Maintenant, quiconque fait des prédictions différentes est invité à collecter lui-même les données et à poster les résultats ici!
(attention pour faire de véritables comparaisons, il faudra convertir les nombres d'articles en pourcentages des articles publiés sur chaque site)
Et je ne tiens pas à monter en épingle un billet effacé sur facebook. Pour moi c'est juste une anecdote savoureuse s'agissant d'un article dénonçant la "police de la pensée"!
SupprimerMais je ne crie pas à la censure, par exemple. C'est leur page facebook, il est normal qu'ils y publient ce qu'ils veulent. J'ai tout le loisir de m'exprimer librement ailleurs, y compris sur les choses qu'ils jugent bon de supprimer sur leur page...
La police de la pensée a encore sévi: j'ai posté 3 nouveaux commentaires sur la page facebook du collectif des 39 (https://www.facebook.com/groups/68490100984/?fref=ts). Deux portaient sur la Mad Pride (sujet du billet en question), et le troisième était le lien vers le présent article. Comme chacun peut le constater, ce dernier a été supprimé. Et en plus ils m'ont blacklisté pour que je ne puisse plus poster sur leur page.

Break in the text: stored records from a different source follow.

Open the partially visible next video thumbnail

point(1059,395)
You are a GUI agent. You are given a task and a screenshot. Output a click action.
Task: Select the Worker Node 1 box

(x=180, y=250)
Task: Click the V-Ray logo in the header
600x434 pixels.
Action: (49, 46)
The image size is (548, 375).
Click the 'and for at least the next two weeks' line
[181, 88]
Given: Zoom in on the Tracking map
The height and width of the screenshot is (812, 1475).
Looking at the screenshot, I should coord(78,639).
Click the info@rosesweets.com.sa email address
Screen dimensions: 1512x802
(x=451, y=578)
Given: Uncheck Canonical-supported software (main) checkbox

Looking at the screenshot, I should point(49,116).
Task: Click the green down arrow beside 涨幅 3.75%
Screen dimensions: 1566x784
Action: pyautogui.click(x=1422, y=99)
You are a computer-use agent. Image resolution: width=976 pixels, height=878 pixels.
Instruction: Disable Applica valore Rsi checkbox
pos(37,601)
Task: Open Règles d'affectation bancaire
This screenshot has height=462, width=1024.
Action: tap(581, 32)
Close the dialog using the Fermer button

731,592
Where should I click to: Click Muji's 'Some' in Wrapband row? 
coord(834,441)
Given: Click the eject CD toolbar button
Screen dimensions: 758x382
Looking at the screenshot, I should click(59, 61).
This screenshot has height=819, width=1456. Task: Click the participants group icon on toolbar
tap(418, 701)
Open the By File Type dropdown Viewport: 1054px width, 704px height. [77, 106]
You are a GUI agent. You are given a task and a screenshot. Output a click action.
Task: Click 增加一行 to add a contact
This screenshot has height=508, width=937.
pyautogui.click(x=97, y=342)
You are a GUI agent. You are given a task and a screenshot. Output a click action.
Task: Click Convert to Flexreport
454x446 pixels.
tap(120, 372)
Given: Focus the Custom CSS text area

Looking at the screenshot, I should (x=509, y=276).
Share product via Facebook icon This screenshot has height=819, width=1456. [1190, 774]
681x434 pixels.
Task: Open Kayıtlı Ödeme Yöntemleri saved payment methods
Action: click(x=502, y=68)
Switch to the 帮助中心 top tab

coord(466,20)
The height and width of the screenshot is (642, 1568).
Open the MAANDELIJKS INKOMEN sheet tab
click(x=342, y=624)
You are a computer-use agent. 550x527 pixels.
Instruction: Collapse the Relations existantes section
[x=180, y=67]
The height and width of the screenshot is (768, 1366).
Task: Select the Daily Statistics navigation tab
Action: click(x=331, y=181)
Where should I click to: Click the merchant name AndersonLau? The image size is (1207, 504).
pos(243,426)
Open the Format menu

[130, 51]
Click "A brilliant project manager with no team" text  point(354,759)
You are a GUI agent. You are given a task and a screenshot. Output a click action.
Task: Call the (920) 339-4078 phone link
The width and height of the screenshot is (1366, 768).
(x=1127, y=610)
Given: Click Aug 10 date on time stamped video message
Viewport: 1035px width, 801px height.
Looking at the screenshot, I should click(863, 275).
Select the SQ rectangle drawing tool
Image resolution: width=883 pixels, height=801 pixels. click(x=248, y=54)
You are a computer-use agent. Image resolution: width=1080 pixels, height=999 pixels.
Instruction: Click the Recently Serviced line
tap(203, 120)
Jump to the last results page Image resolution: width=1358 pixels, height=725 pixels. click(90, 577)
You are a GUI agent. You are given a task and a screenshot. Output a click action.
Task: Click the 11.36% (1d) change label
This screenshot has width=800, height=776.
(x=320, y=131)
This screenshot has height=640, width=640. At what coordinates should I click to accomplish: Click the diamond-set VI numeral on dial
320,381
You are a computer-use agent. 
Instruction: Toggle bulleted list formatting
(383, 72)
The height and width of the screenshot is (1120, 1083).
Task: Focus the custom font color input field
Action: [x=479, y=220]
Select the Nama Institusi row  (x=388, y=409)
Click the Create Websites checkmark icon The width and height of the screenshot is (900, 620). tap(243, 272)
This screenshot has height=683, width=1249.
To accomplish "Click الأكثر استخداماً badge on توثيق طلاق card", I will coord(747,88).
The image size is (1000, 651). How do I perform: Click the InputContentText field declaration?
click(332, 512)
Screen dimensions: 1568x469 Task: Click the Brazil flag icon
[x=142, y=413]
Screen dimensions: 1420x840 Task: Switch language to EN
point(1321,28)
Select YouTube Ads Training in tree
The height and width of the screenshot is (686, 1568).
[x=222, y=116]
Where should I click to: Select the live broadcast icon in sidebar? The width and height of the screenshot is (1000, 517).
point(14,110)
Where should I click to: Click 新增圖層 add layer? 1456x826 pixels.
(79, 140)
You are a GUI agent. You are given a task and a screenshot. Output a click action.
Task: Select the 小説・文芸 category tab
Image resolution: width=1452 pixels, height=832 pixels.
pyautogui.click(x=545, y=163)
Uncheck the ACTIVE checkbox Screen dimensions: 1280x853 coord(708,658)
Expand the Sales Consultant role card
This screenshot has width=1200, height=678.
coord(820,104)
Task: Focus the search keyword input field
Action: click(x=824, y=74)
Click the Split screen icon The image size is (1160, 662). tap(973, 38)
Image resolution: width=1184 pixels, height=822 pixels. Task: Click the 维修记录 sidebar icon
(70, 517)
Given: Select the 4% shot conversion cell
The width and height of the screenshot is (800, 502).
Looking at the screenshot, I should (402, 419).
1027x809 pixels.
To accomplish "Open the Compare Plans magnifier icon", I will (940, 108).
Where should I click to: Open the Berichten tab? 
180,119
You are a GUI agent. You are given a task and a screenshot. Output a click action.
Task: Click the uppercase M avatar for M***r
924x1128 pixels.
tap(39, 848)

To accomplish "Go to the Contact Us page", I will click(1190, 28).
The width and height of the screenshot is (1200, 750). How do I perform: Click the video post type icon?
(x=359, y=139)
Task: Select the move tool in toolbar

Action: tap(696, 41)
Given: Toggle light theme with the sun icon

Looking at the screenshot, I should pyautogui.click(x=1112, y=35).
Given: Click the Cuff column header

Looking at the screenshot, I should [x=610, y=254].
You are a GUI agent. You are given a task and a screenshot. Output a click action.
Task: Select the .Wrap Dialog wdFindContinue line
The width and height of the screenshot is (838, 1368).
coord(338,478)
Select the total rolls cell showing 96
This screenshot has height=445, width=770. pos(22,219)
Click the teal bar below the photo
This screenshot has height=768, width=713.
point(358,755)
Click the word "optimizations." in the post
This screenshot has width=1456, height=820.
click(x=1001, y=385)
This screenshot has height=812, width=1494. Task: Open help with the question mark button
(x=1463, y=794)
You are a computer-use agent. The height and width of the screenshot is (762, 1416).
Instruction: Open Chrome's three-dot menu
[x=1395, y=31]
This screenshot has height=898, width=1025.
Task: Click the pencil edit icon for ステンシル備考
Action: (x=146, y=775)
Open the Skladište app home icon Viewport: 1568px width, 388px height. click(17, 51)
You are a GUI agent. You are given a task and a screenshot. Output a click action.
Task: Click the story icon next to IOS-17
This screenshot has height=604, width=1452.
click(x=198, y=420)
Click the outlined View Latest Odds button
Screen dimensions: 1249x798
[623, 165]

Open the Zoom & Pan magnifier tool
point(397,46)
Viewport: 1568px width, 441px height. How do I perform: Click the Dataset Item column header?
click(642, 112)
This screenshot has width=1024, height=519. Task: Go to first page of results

RépondreSupprimerEncore une fois, je ne leur en veux pas, c'est leur droit le plus strict, c'est leur page facebook après tout. Mais je trouve très amusant cet empressement à bloquer et à effacer toute trace d'opinions dissidentes, quand on est si prompt à brandir le chiffon rouge de la "police de la pensée".
Le collectif des 39 tente d'améliorer son score dans mes statistiques avec ce nouvel article: http://www.collectifpsychiatrie.fr/?p=7252
RépondreSupprimerLe titre vaut déjà son pesant de cacahouètes: "Fédérons nos rêves pour résister à l’occupation de nos libertés de conscience".
Morceaux choisis:
"La haute autorité de santé est le centre organisateur du mouvement des troupes d’occupation qui organisent le contrôle et commencent à imposer ses interdits dans notre territoire des libertés de penser et de faire."
"Nous faudra-t-il rédiger dans la suite du « Eichmann, un procès à Jérusalem » un « l’HAS, un procès à Orly » ?"
Visiblement, les auteurs de ces textes n'ont pas encore pris conscience de l'indécence de l'évocation systématique de la Shoah pour tenter de protéger leur petit business psychothérapique, et de l'irrespect fondamental que cela implique à l'égard des véritables victimes des totalitarismes.